- _Requirement_: Among the entries below, find each line holding "computer" and return it.

- _Input records_:
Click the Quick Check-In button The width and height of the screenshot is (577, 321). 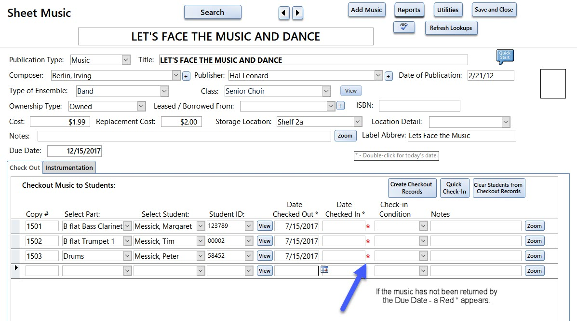(454, 188)
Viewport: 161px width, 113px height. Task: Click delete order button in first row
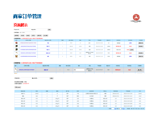[141, 43]
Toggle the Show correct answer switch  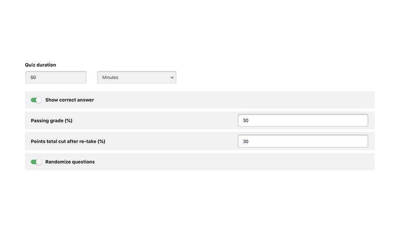pyautogui.click(x=36, y=100)
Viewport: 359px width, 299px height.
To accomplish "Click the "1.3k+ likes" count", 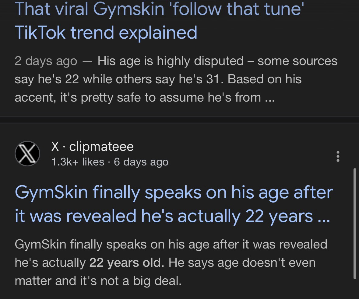I will pos(78,162).
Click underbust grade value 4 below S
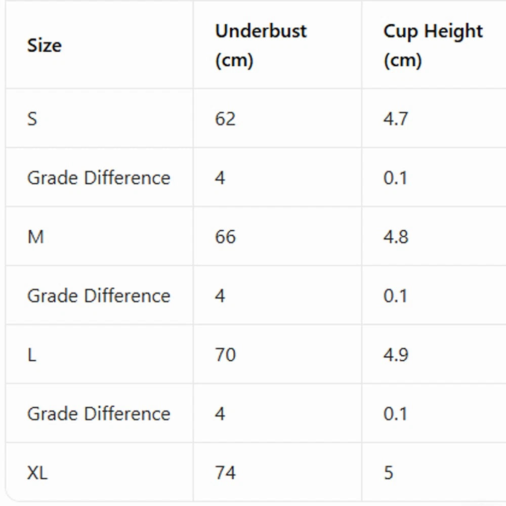This screenshot has height=506, width=506. click(220, 178)
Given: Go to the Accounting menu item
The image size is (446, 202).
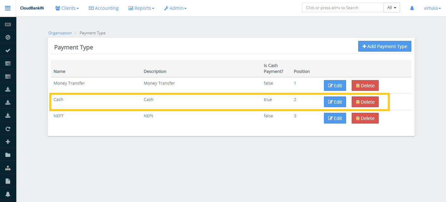Looking at the screenshot, I should (104, 8).
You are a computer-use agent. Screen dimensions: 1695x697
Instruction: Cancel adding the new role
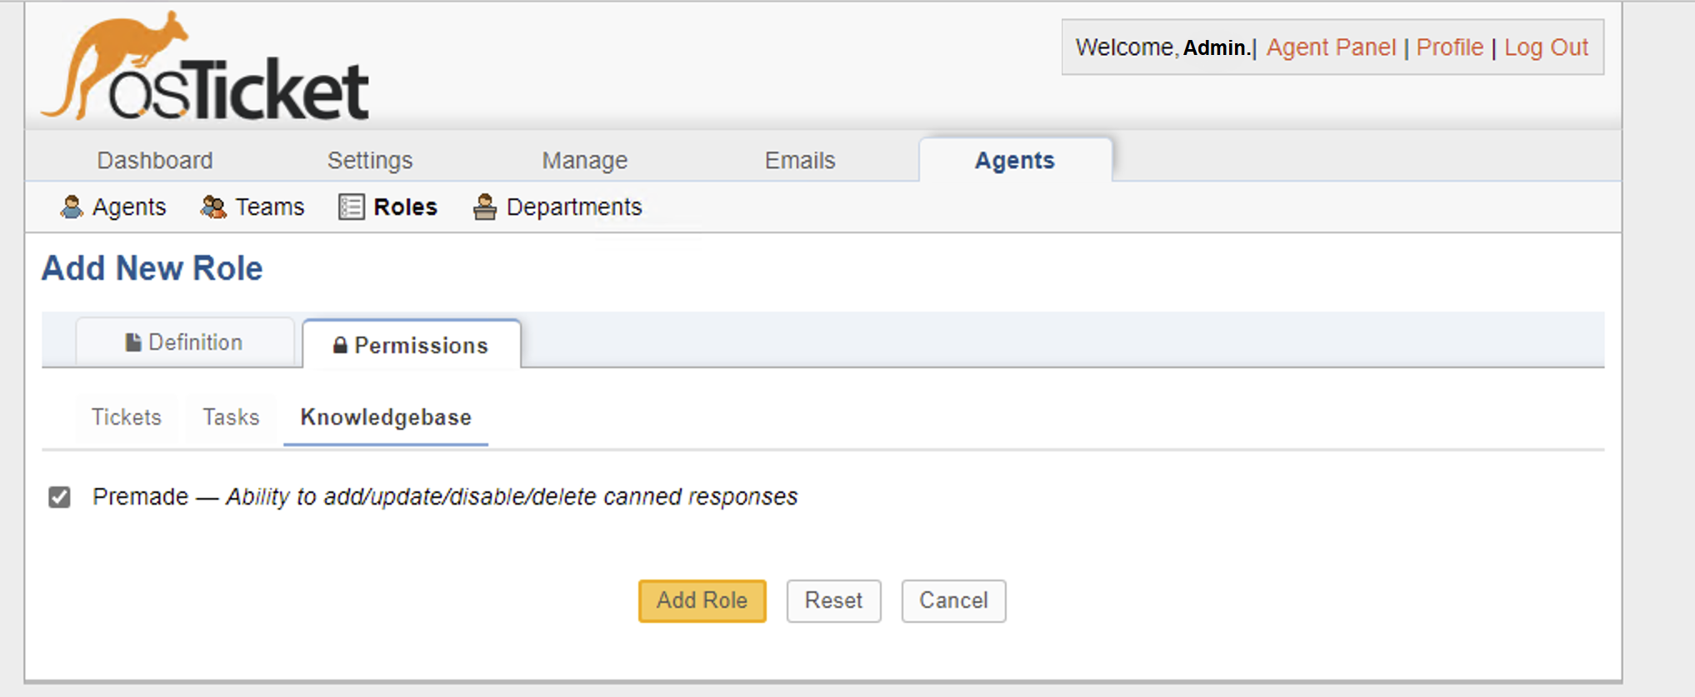pyautogui.click(x=953, y=600)
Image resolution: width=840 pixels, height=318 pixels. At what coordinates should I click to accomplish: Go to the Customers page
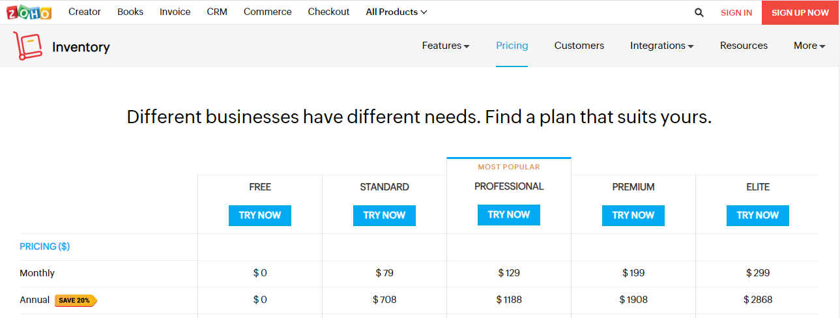(x=579, y=46)
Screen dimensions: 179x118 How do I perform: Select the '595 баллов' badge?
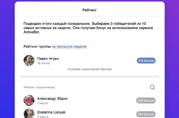pyautogui.click(x=146, y=101)
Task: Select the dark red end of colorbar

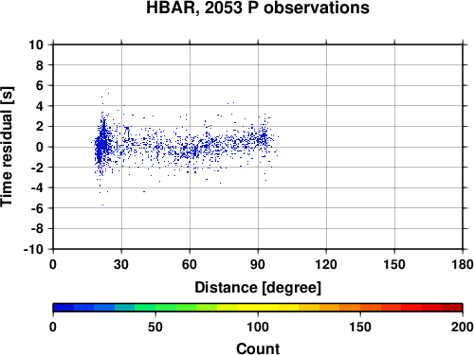Action: click(x=452, y=307)
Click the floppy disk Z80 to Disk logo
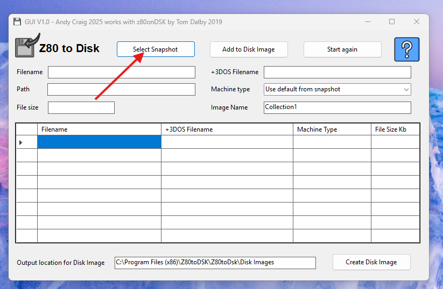This screenshot has width=443, height=289. pos(25,47)
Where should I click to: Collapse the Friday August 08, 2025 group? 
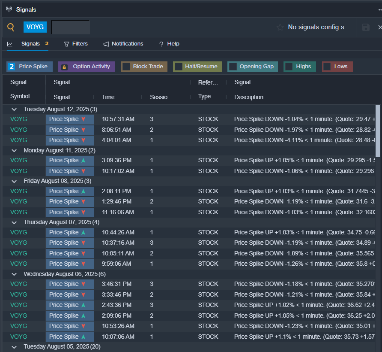(14, 181)
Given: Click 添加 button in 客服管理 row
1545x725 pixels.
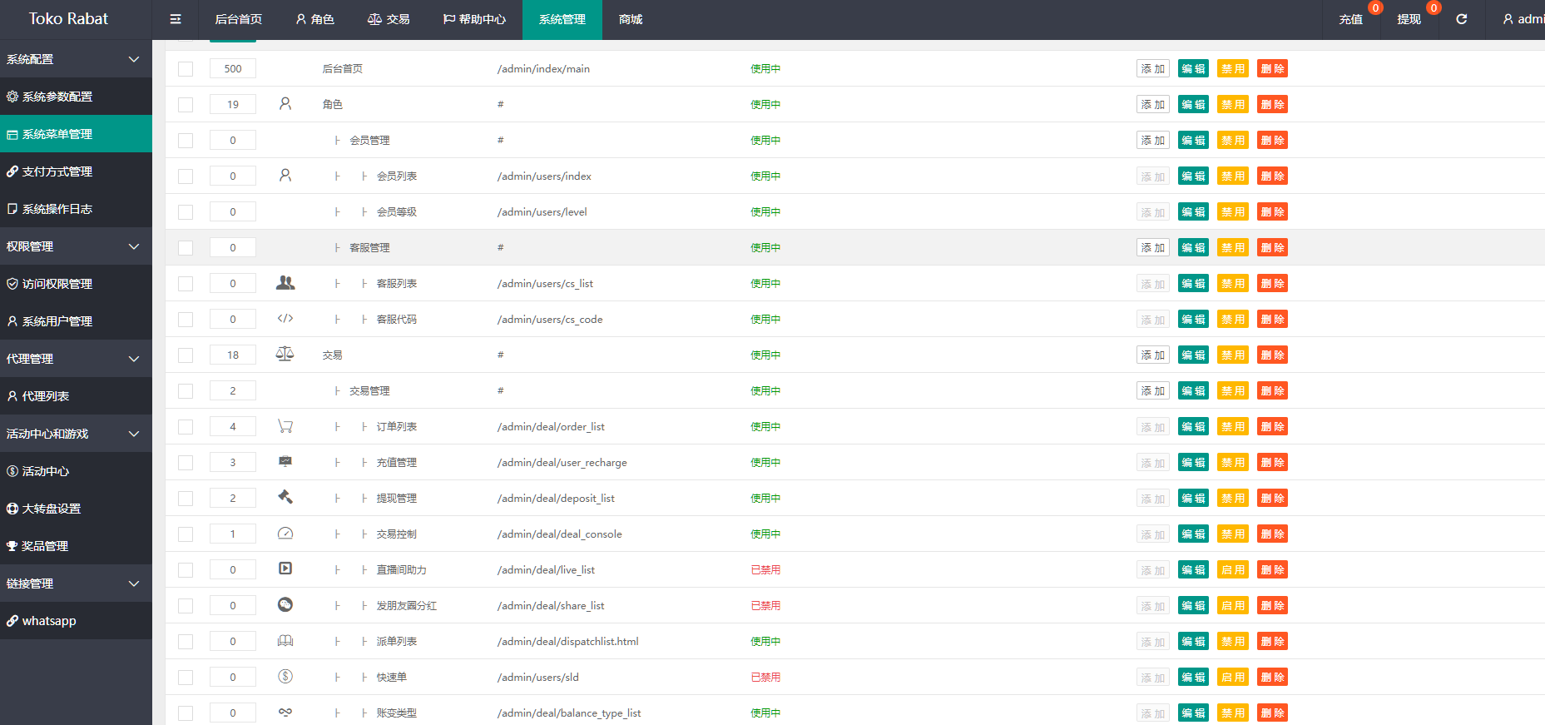Looking at the screenshot, I should coord(1152,248).
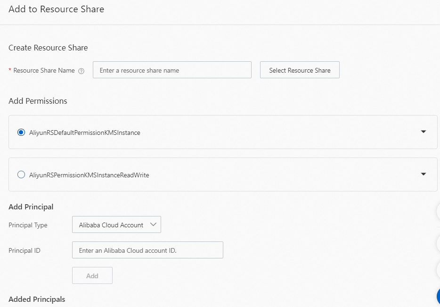Open the Alibaba Cloud Account dropdown
The image size is (440, 307).
[x=116, y=225]
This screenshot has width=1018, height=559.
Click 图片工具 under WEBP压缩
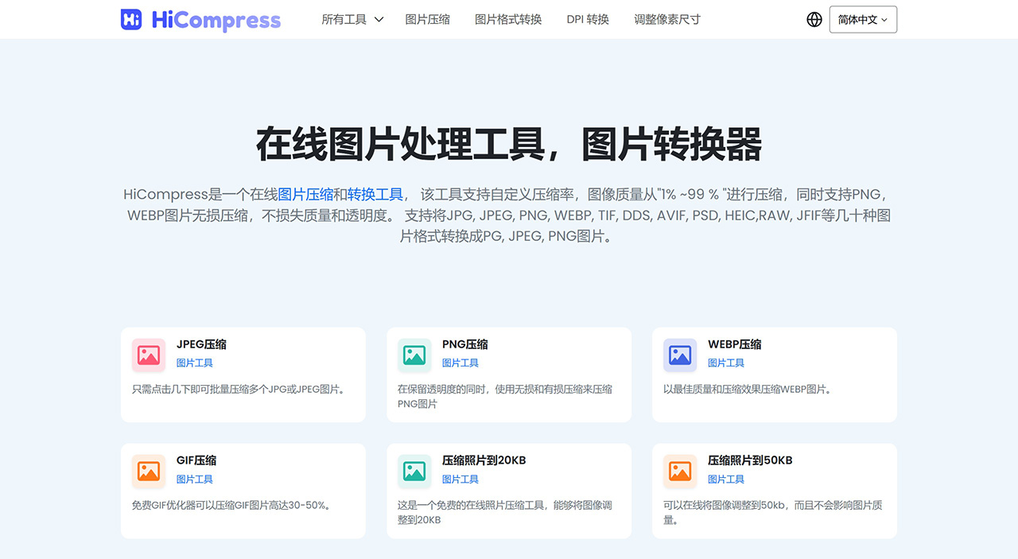point(726,363)
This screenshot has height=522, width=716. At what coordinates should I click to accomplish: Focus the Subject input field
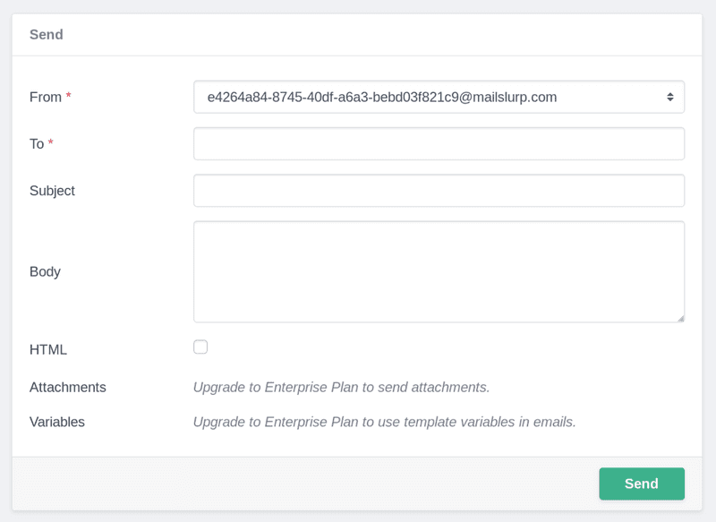439,190
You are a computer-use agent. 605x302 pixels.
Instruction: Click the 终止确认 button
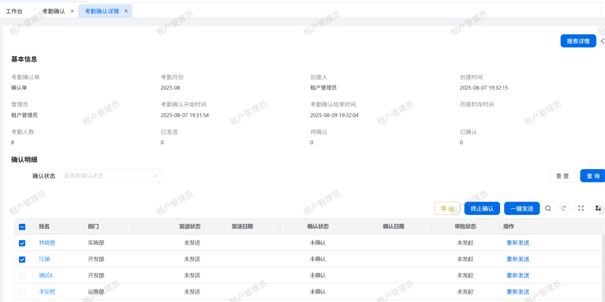point(482,209)
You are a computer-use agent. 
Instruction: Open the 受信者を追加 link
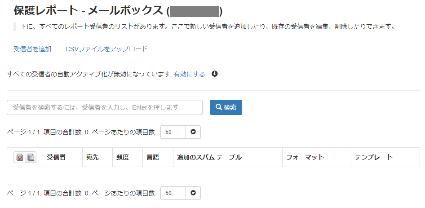coord(32,49)
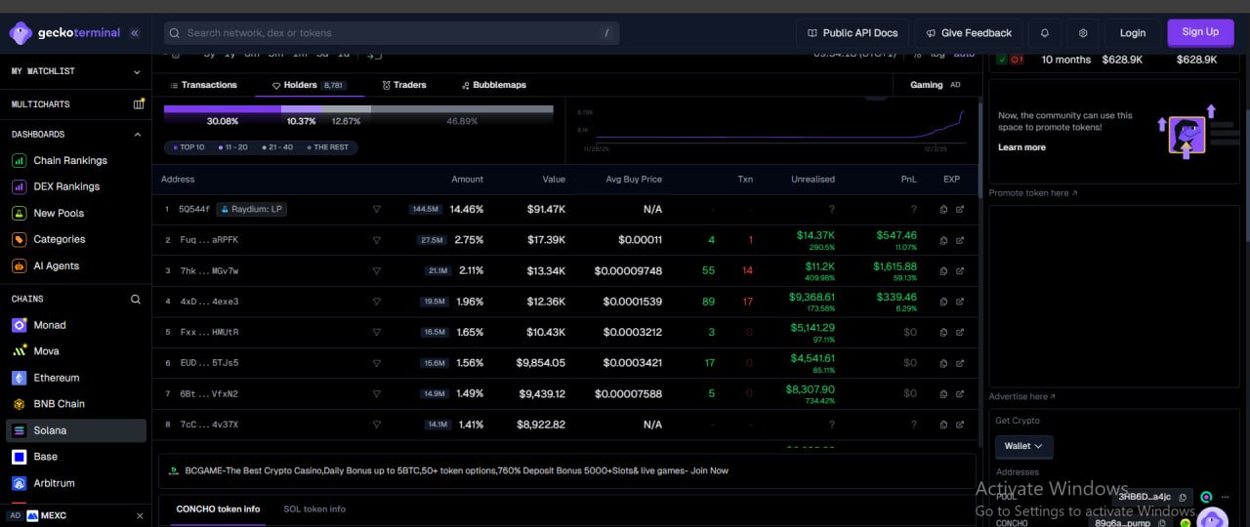1250x527 pixels.
Task: Focus the search network, dex or tokens field
Action: [391, 33]
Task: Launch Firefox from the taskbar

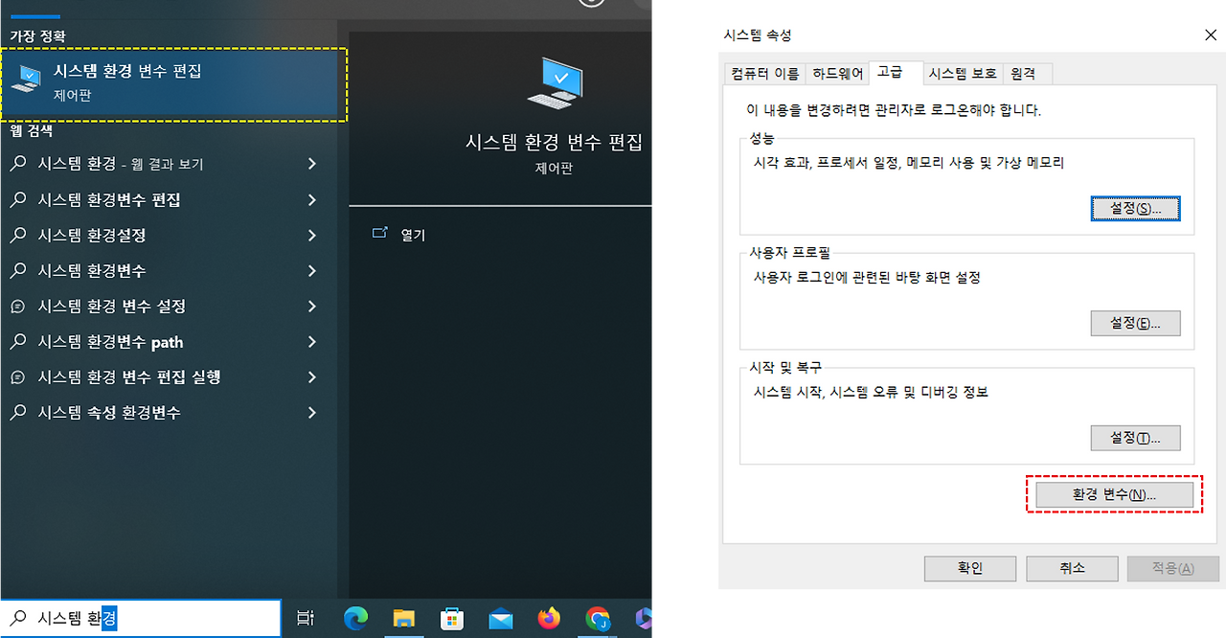Action: point(549,619)
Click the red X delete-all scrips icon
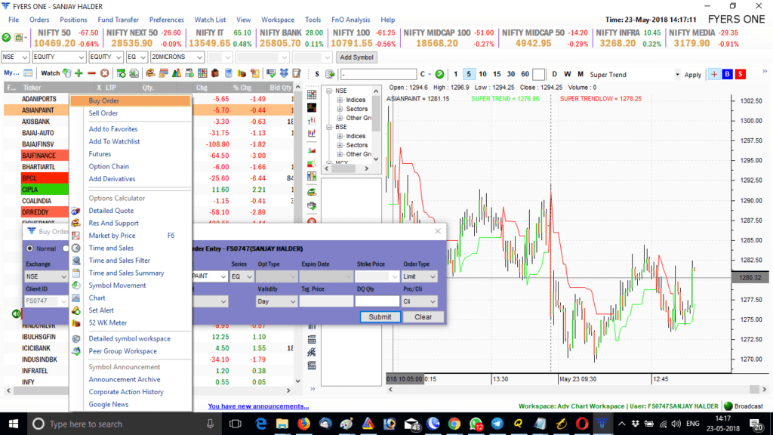Screen dimensions: 773x435 click(x=104, y=72)
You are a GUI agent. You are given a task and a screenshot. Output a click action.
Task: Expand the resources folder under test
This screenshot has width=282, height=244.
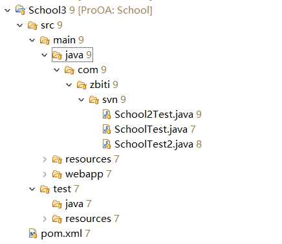click(45, 219)
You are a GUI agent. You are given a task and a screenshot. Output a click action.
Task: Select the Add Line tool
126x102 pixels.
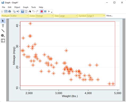(x=3, y=31)
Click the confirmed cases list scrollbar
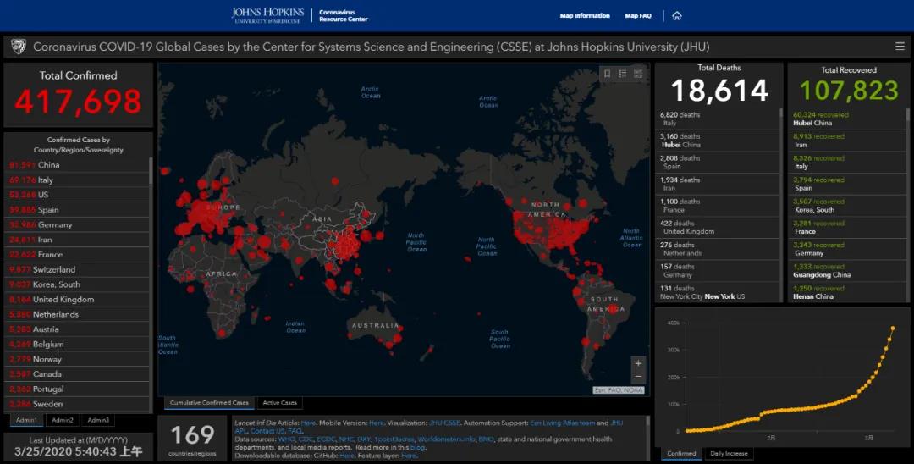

- _Solution to this exercise_:
You are a computer-use agent. Screen dimensions: 1695x697
You are a computer-use agent. 605x302 pixels.
You are a computer-use agent. 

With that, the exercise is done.